**GIVEN REQUEST**. Copy out the records below word for word, skipping the pictures.

[Screen grounding records]

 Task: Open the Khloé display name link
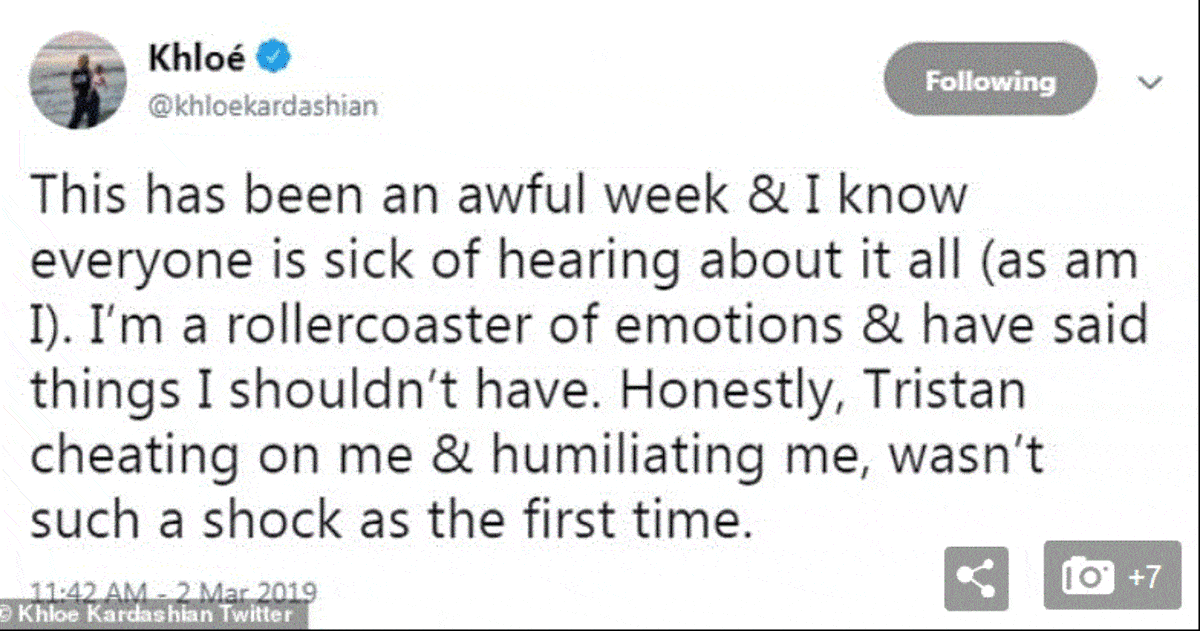coord(202,59)
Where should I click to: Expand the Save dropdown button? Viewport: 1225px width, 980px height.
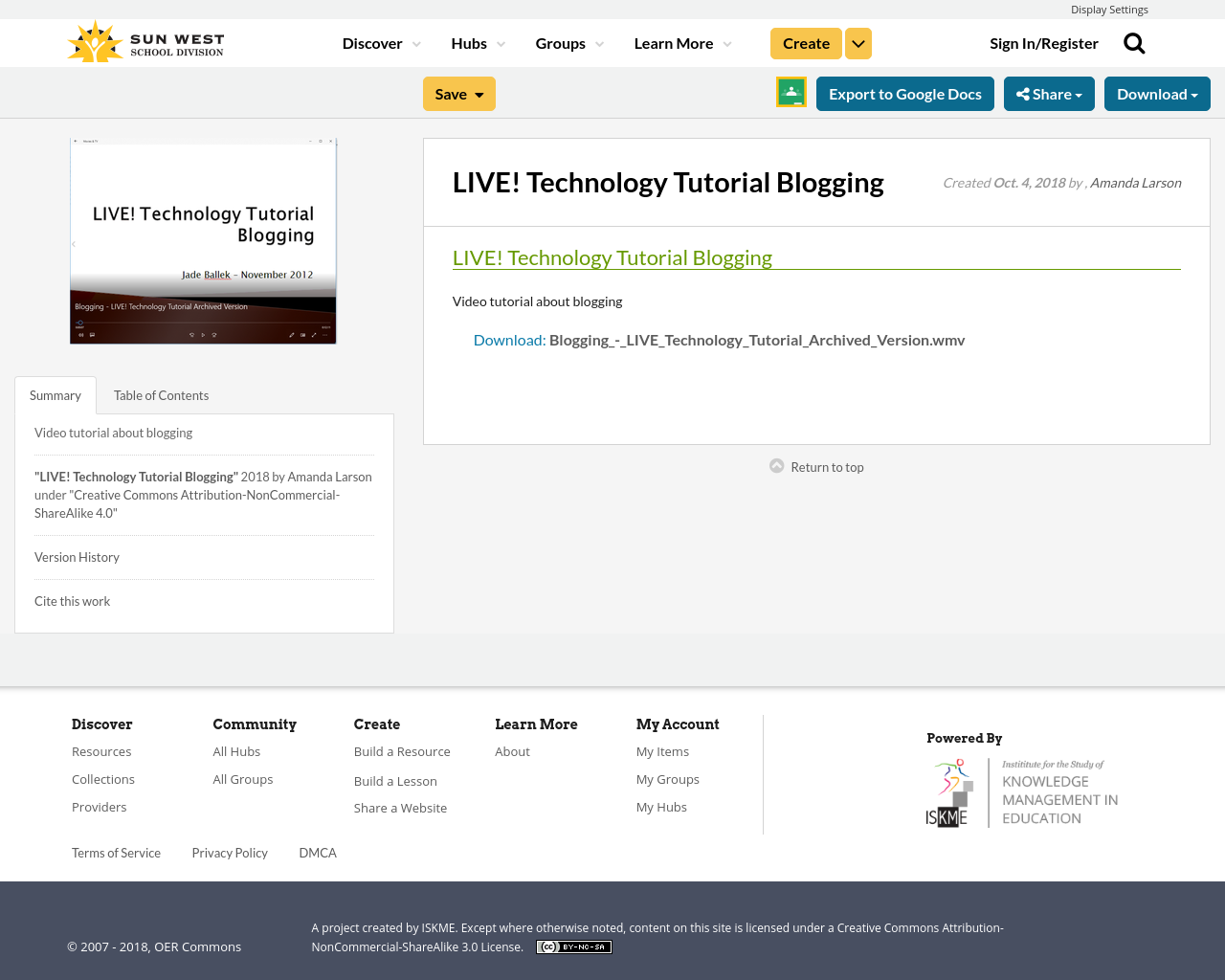coord(459,94)
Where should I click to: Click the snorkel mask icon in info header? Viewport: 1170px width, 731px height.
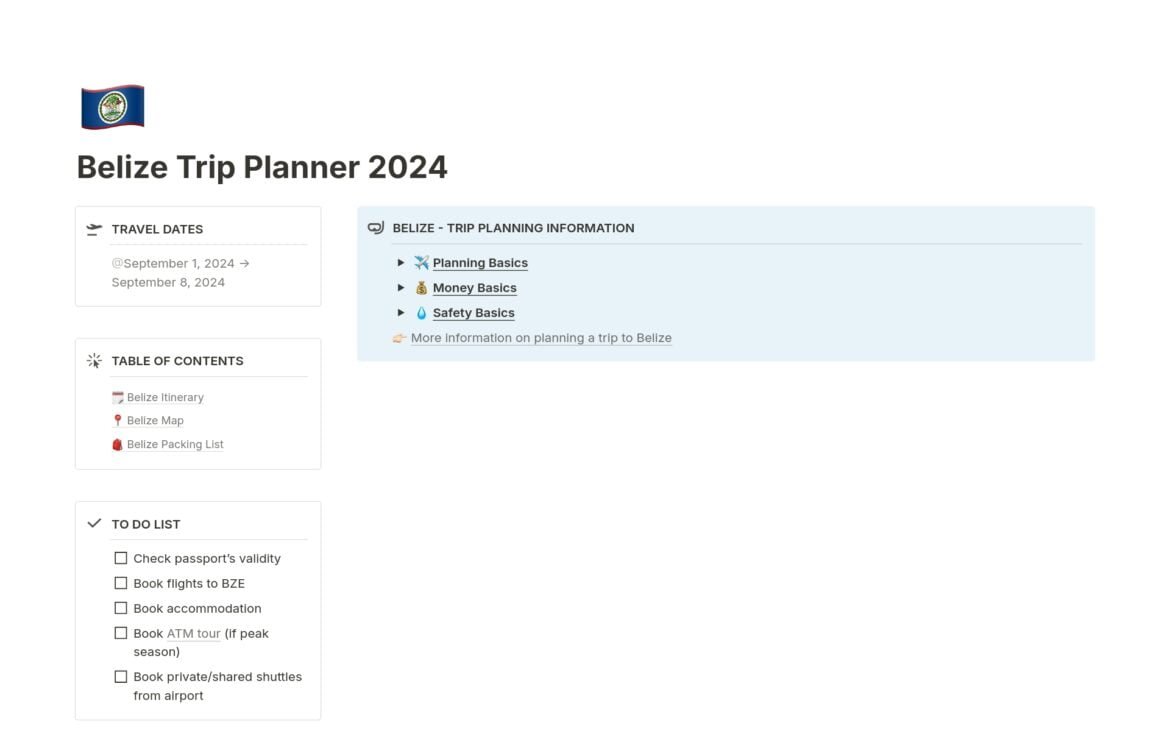(x=376, y=228)
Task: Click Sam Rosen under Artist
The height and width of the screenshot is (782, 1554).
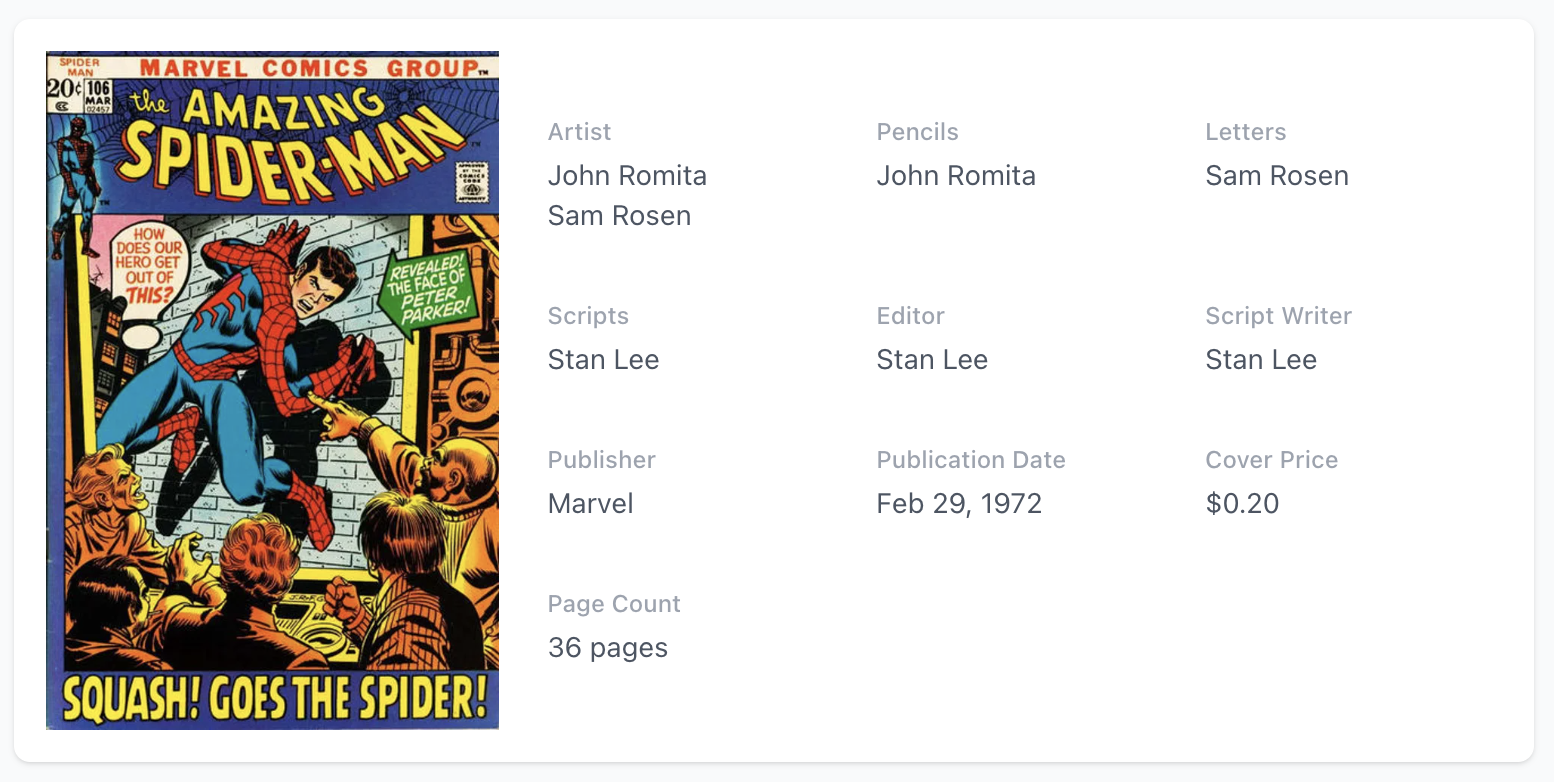Action: click(619, 216)
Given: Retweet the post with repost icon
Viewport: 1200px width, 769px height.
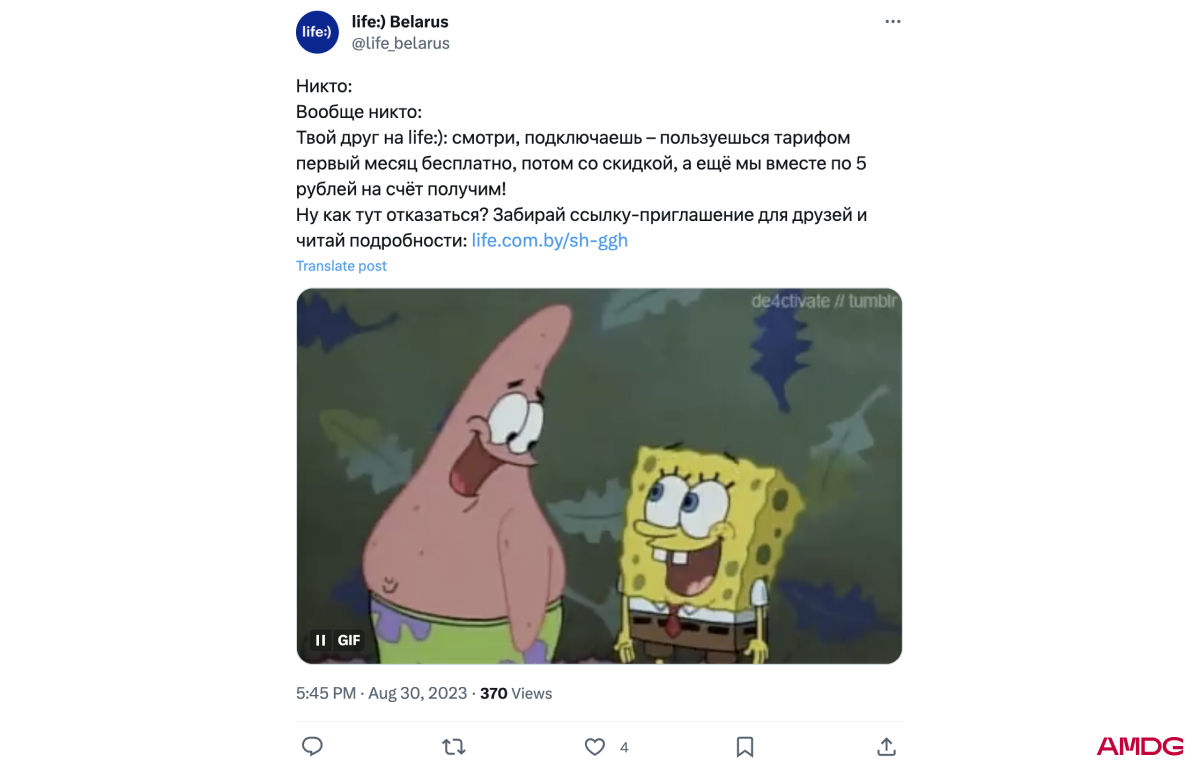Looking at the screenshot, I should 454,746.
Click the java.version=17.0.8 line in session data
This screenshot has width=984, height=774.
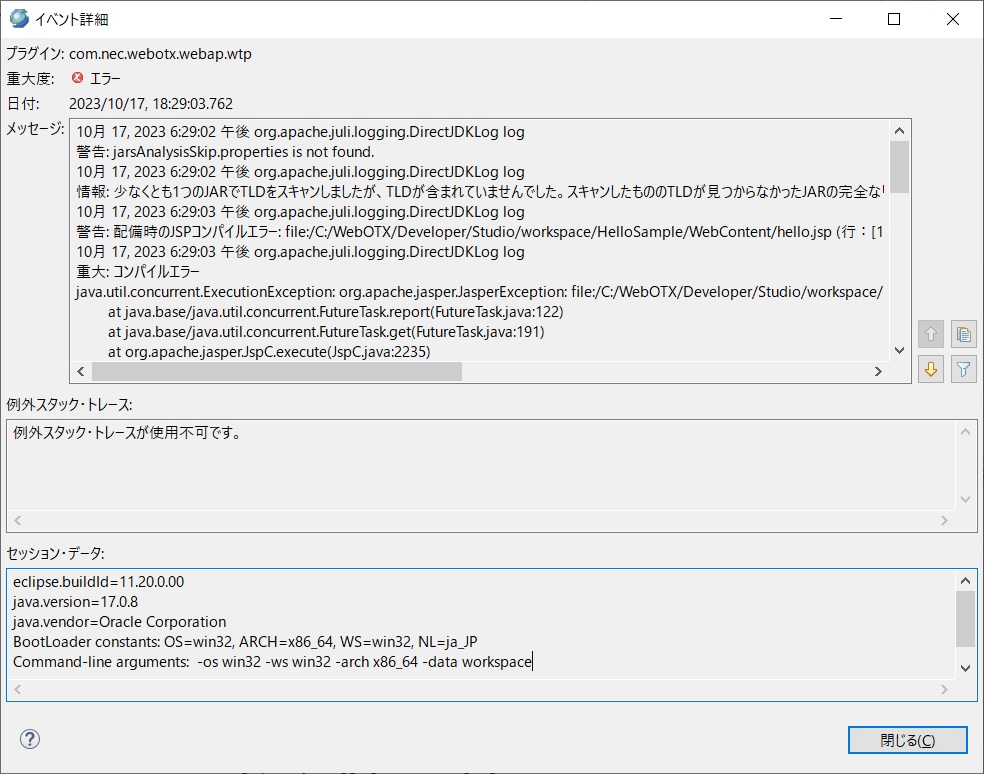76,601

**RESULT OF THE TASK**.
 Task: Open the Khloé display name link
coord(202,59)
Where should I click to: Expand the Save dropdown button? Viewport: 1225px width, 980px height.
coord(459,94)
Where should I click to: Click the snorkel mask icon in info header? Viewport: 1170px width, 731px height.
(x=376, y=228)
Task: Click Sam Rosen under Artist
The height and width of the screenshot is (782, 1554).
Action: click(619, 216)
Given: Retweet the post with repost icon
Viewport: 1200px width, 769px height.
Looking at the screenshot, I should 454,746.
Click the java.version=17.0.8 line in session data
This screenshot has width=984, height=774.
76,601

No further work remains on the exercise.